Supplements411 has a registration page which requires users to fill in some basic credentials and tick a box to confirm the user has read the terms and conditions, before the list is displayed. Saving the page after the list is displayed does not work as a way to save the data (for extracting using lxml/BeautifulSoup etc). The data in the list is also not selectable from the webpage, which may otherwise have allowed for a simple copy/paste and then text processing.

These limitations were a good reason to revisit using Selenium with Python. Although I’ve played around with Selenium before, this was the first time I’ve had reason to use it in a project. There were a couple of tricky bits, including figuring out how to use the non-standard dropdown list, and an exerpt of the code used is posted below. A config file is again used to define MySQL credentials, and also to define user input for registering on the website. The get_css_selector_from_role() function converts a specific role (options for the dropdown list) into a specific css selector.

"""Get data from Supplements411 page
Use Selenium webdriver to go through process to load full page then get/return contents
"""
def get_supp411_page():
    
    browser = webdriver.Firefox()
    browser.get('http://www.supplement411.org/hrl/')

    firstname = browser.find_element_by_id("textfield-1010-inputEl")
    firstname.send_keys(config['supp411_firstname'])
    surname = browser.find_element_by_id("textfield-1011-inputEl")
    surname.send_keys(config['supp411_lastname'])

    email = browser.find_element_by_id("textfield-1012-inputEl")
    email.send_keys(config['supp411_email'])

    """ 
    Selecting the role from the 'dropdown' is a bit tricky 
     - it's not a 'select' element, which would use 'Select' class / methods
     - instead it's a unordered list generated by clicking on the combobox (by JS?)
    """

    # Click on combobox to display list of divs items
    browser.find_element_by_id("combobox-1013-inputEl").click()

    # Select specific element 'Other' - use css selector
    css_selector = get_css_selector_from_role(config['supp411_role'])

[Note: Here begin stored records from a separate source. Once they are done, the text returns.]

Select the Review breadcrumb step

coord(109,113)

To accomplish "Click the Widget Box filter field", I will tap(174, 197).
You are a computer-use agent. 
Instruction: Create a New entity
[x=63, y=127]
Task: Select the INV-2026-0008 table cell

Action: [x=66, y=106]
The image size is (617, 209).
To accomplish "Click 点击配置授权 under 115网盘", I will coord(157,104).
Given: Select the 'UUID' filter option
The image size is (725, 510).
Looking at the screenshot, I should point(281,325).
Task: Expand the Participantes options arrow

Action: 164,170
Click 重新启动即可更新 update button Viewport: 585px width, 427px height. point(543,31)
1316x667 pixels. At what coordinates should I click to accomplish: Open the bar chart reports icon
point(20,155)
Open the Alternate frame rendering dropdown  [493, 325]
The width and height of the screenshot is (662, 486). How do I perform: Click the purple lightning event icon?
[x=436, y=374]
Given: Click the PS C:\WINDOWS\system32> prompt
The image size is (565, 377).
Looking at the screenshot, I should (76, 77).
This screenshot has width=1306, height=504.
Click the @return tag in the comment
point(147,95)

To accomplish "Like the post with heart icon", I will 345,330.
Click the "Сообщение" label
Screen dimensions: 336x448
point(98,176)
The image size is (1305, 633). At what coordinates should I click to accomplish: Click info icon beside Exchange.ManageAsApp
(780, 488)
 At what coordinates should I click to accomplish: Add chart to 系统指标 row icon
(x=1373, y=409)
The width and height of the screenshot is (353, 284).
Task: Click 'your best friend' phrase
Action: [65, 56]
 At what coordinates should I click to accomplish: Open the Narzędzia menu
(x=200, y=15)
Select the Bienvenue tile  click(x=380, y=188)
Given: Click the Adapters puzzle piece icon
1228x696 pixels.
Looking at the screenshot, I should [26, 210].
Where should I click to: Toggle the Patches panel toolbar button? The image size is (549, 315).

    browser.find_element_by_css_selector(css_selector).click()

    # Click on checkbox
    browser.find_element_by_id("checkbox-1015-inputEl").click()

    # Click submit button 
    browser.find_element_by_id("button-1016").click()

    """After registration details have been supplied and entered
    Page reloads with credentials -> get new page contents into variable"""
    page_contents = browser.page_source

    # Finished getting page contents so can quit browser
    browser.quit()
    
    return page_contents


def get_css_selector_from_role(role):
    
    selectors = {
        'Athlete': '#boundlist-1029-listEl > ul > li:nth-child(1)',
        'Coach': '#boundlist-1029-listEl > ul > li:nth-child(2)',
        'Agent': '#boundlist-1029-listEl > ul > li:nth-child(3)',
        'Medical professional': '#boundlist-1029-listEl > ul > li:nth-child(4)',
        'Parent': '#boundlist-1029-listEl > ul > li:nth-child(5)',
        'Sport administrator': '#boundlist-1029-listEl > ul > li:nth-child(6)',
        'Other': '#boundlist-1029-listEl > ul > li:nth-child(7)',
    }

    return selectors[role]

The code and further description for this can be found on the Digital Health Oxford Hackathon GitHub page - under the Whatsupp project.